The proper way to do that would be to generate a sample stream in emulation, cycle by cycle, and to play that on the host. However, this causes additional load and needs resampling to the host sampling rate. Is there a cheaper way?
Almost 100% of the audio that we are interested in consists of beeps and bops that are generated by driving the PWM block in the audible range, so we can indeed do something much more simple instead: we just track the frequency and duty cycle of the generated PWM signal, and if it is in the audible range we communicate it to the host.
On the host side we track those parameters and generate a matching square wave. Incidentally, the web audio API that we use in the browser is very good at doing this. And, as a bonus, we do not have to care about buffering and maintaining a steady stream of samples: if there is momentary jitter in timing, then we’ll get a note that is slightly too long or too short, but this is almost inaudible.

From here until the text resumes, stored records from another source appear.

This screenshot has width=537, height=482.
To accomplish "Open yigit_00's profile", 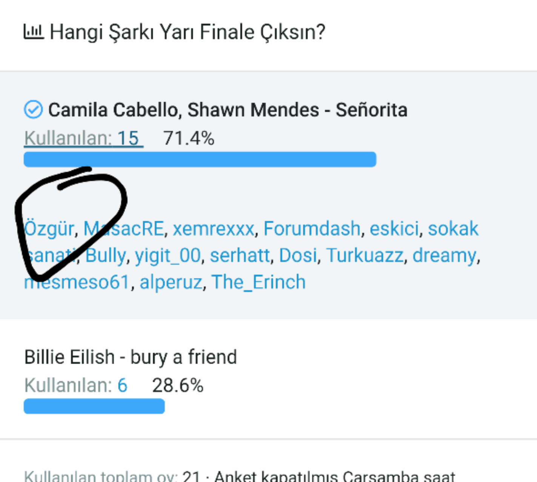I will pos(168,256).
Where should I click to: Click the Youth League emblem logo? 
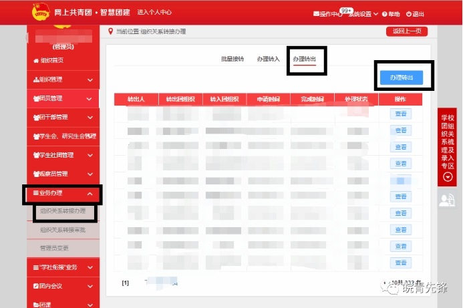tap(41, 12)
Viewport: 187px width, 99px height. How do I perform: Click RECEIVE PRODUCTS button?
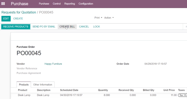[16, 27]
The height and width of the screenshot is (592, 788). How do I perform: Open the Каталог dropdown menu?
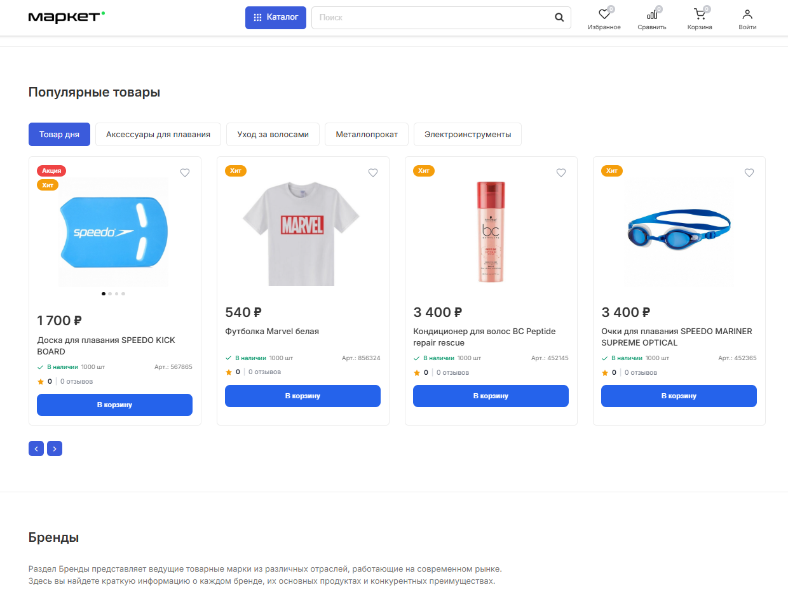[x=276, y=18]
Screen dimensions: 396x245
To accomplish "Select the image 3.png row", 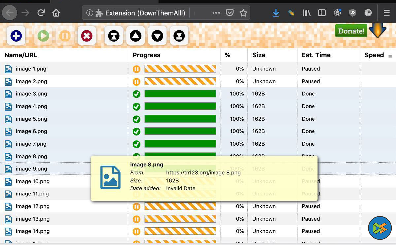I will coord(31,94).
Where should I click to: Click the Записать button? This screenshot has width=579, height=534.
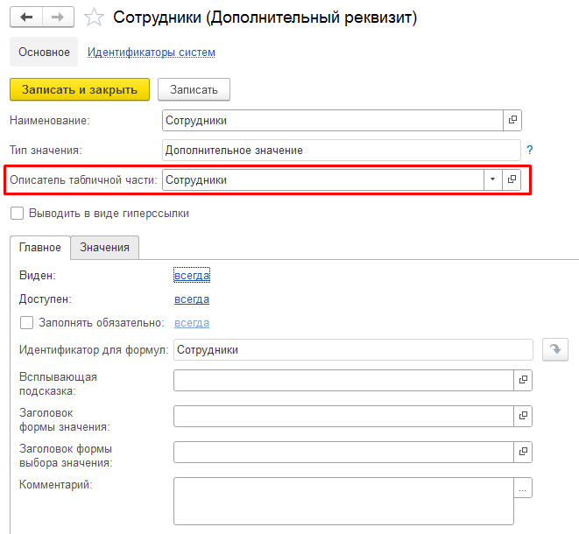point(194,89)
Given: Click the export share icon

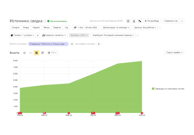Looking at the screenshot, I should (134, 21).
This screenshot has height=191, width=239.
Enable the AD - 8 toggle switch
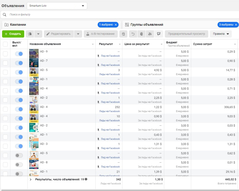click(x=19, y=165)
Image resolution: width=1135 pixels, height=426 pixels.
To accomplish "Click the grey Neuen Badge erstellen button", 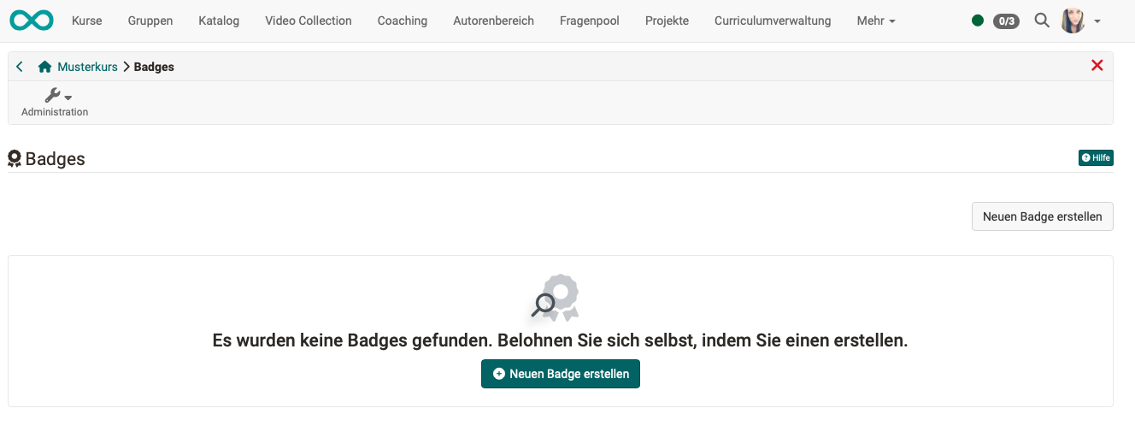I will point(1042,216).
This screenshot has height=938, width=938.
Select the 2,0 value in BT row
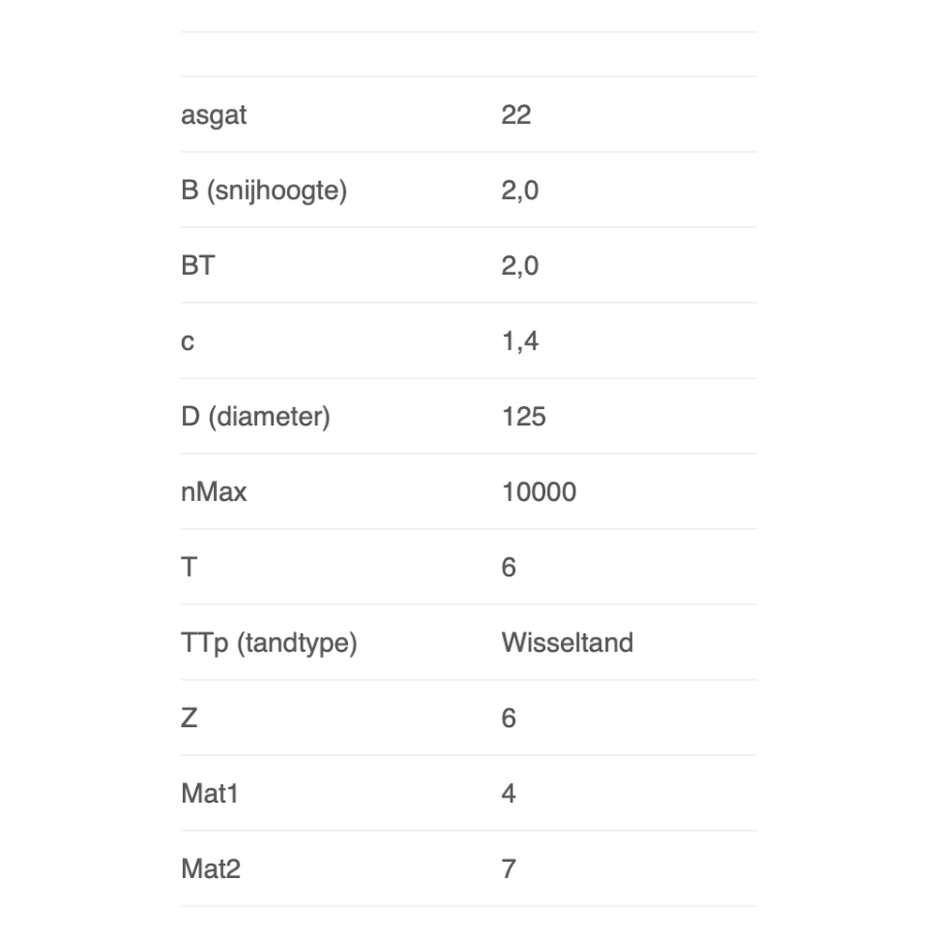pos(520,266)
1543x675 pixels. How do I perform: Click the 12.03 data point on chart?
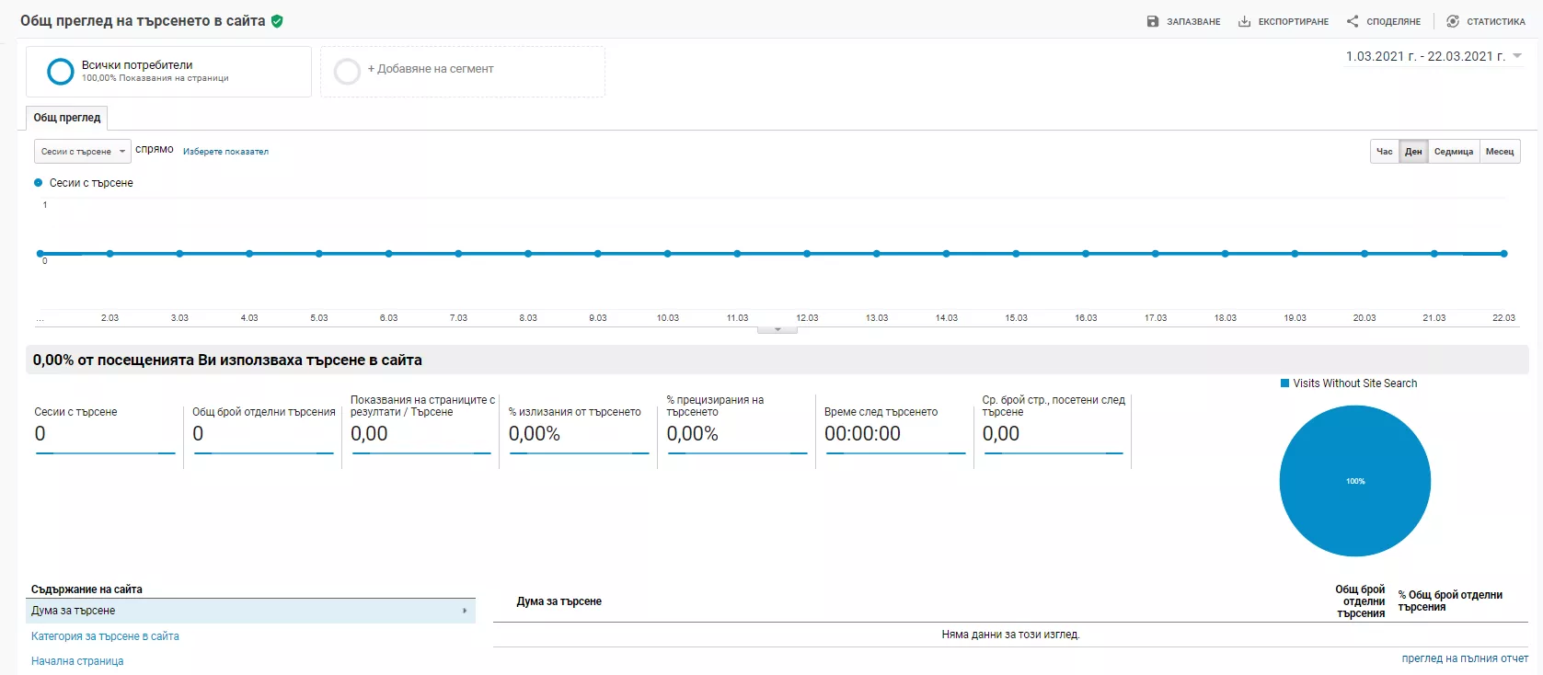click(807, 254)
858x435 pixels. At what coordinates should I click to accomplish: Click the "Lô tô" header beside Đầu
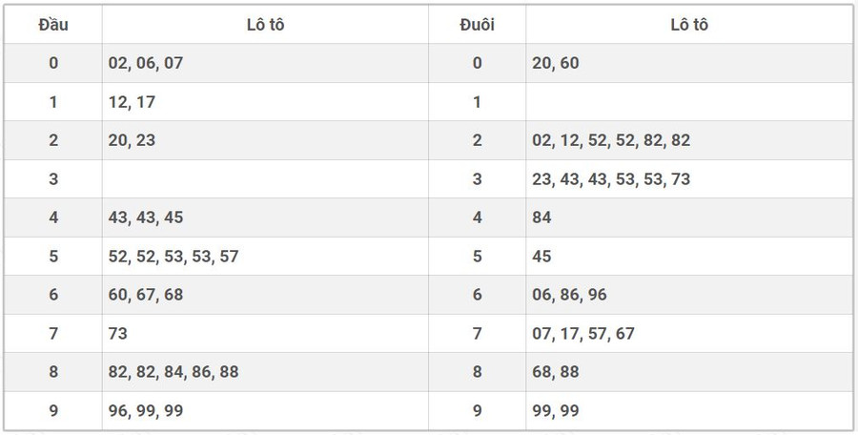tap(265, 25)
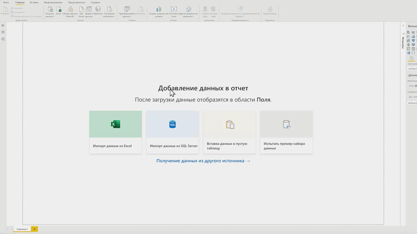The image size is (417, 234).
Task: Select the funnel chart visualization icon
Action: coord(413,41)
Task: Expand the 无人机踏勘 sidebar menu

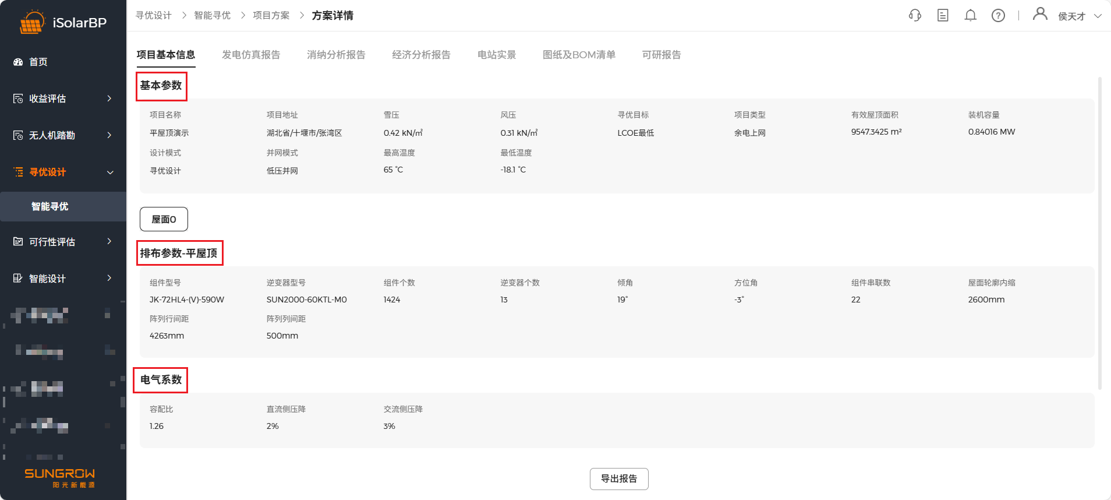Action: [63, 135]
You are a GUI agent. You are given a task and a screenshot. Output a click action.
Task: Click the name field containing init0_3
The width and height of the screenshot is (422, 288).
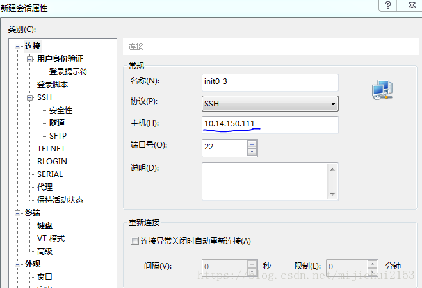tap(270, 82)
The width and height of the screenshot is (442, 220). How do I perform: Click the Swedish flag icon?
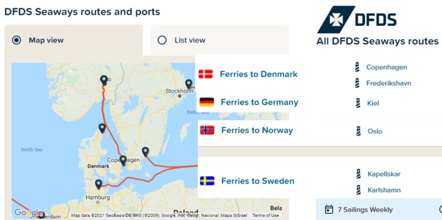[207, 181]
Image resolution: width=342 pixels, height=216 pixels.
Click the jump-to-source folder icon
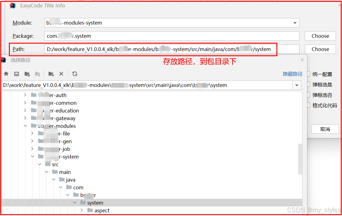click(x=27, y=74)
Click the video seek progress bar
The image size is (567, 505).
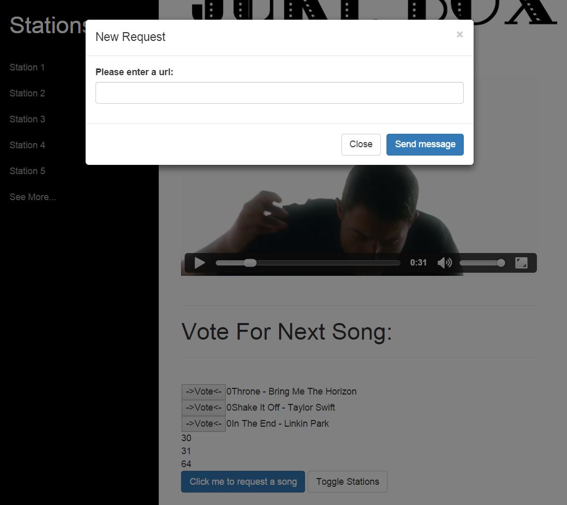308,263
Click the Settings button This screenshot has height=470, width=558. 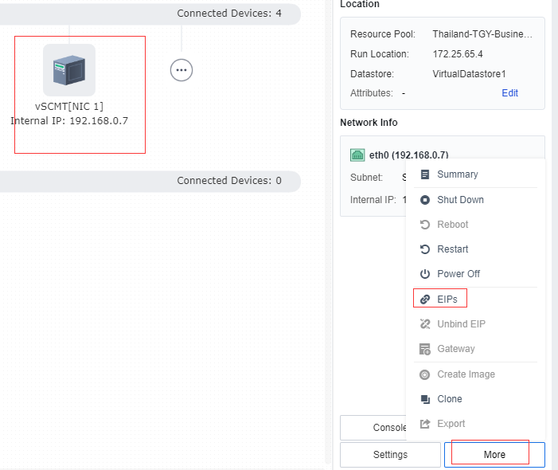coord(390,454)
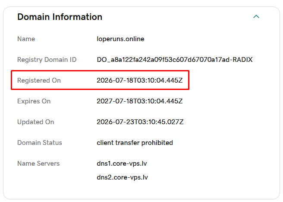Viewport: 283px width, 202px height.
Task: Click the Registry Domain ID label
Action: [x=47, y=60]
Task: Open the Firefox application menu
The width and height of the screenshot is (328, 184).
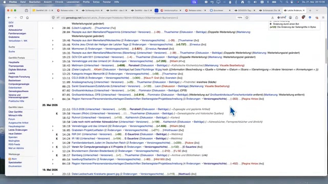Action: [x=323, y=18]
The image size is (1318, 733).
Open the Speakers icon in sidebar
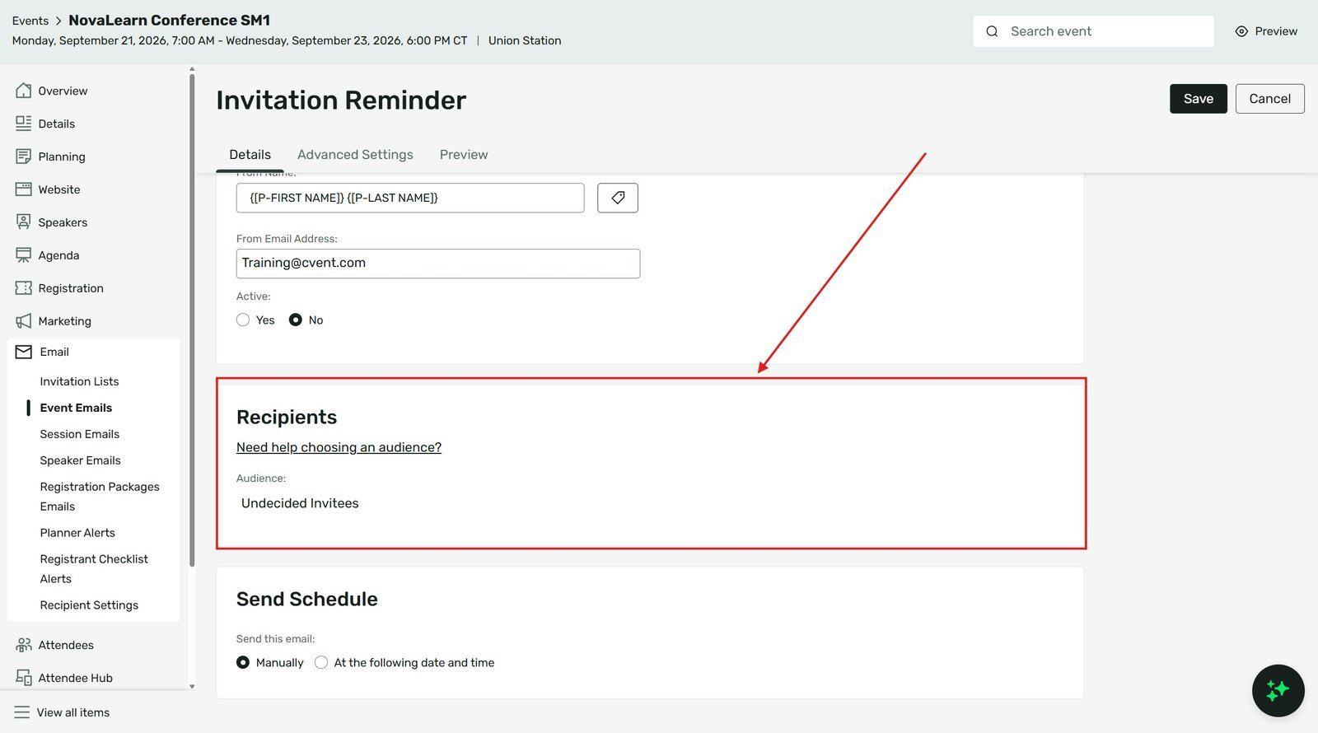point(23,222)
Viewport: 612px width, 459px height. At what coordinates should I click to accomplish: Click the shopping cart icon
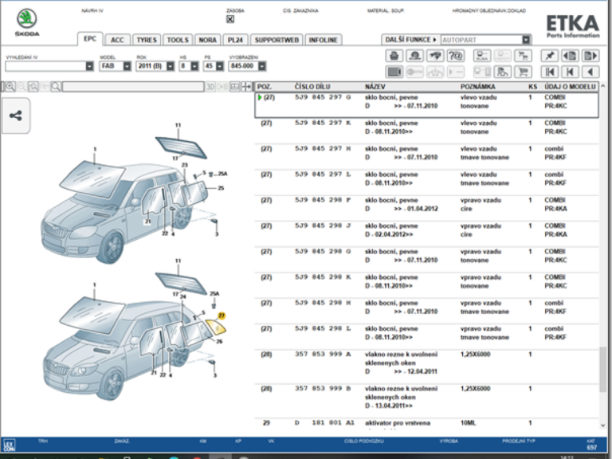(524, 71)
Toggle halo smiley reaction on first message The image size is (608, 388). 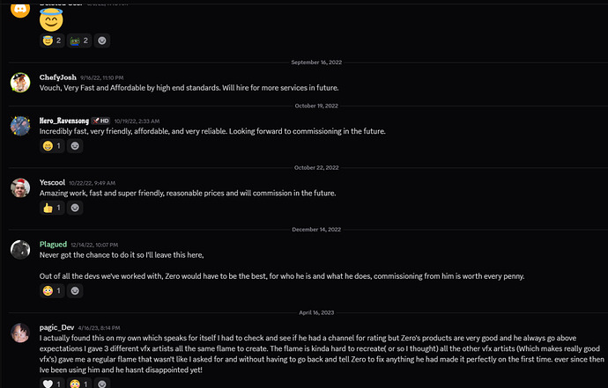pyautogui.click(x=52, y=40)
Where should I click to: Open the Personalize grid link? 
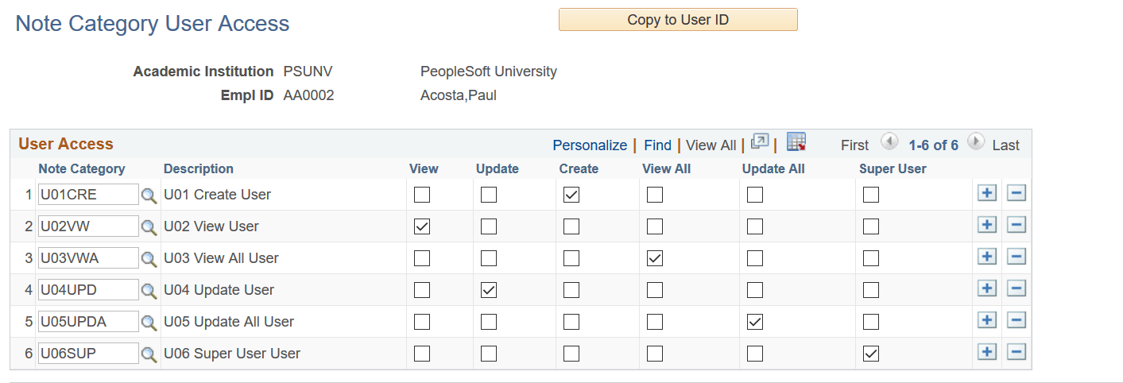[590, 145]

The catch is that our time resolution is limited by the number of timeslices that are executed per second (usually tied to the display refresh rate). All changes that are dispatched in one timeslice are executed more or less instantaneously, so effectively we get one audible change of the generated signal per timeslice. However, in practice, this is not much of a restriction.
Extending device support⌗
POSE supports lots of devices, and for most of them, porting to CloudpilotEmu is pretty much straightforward. However, some devices have earned a place in my heart for extra challenge 😏
The Tungsten W⌗
The Tungsten W itself is special in many ways. For starters, it is the only HiRes (320x320) device ever manufactured by Palm that is not running OS4. It is the only Phone in the Palm OS4 lineup. It replaces the graffiti area with a small rubber keyboard. A special device, and I very much wanted to support it.
To make things more interesting, there is a version of POSE that supports the T|W, but it was only distributed as binary. To the best of my knowledge, the source code was never released.
How to start? I made a few attempts to get the ROMs distributed with POSE running by hacking on the Palm M130 hardware implementation (which also contains the glorious MediaQ MQ-1100 video accelerator used by the T|W), but to no success.
Finally, I grew weary of stabbing in the dark. I loaded up the POSE binary in Ghidra and started reverse engineering. There are no debug symbols in this binary, but I figured that the source might not have diverged too far from the POSE source that I had been working on, and so I started looking for familiar strings and functions. This soon turned up a few old friends from the source that I knew, and after getting a grasp on vtables work in MSVC I was able to identify the code I was looking for.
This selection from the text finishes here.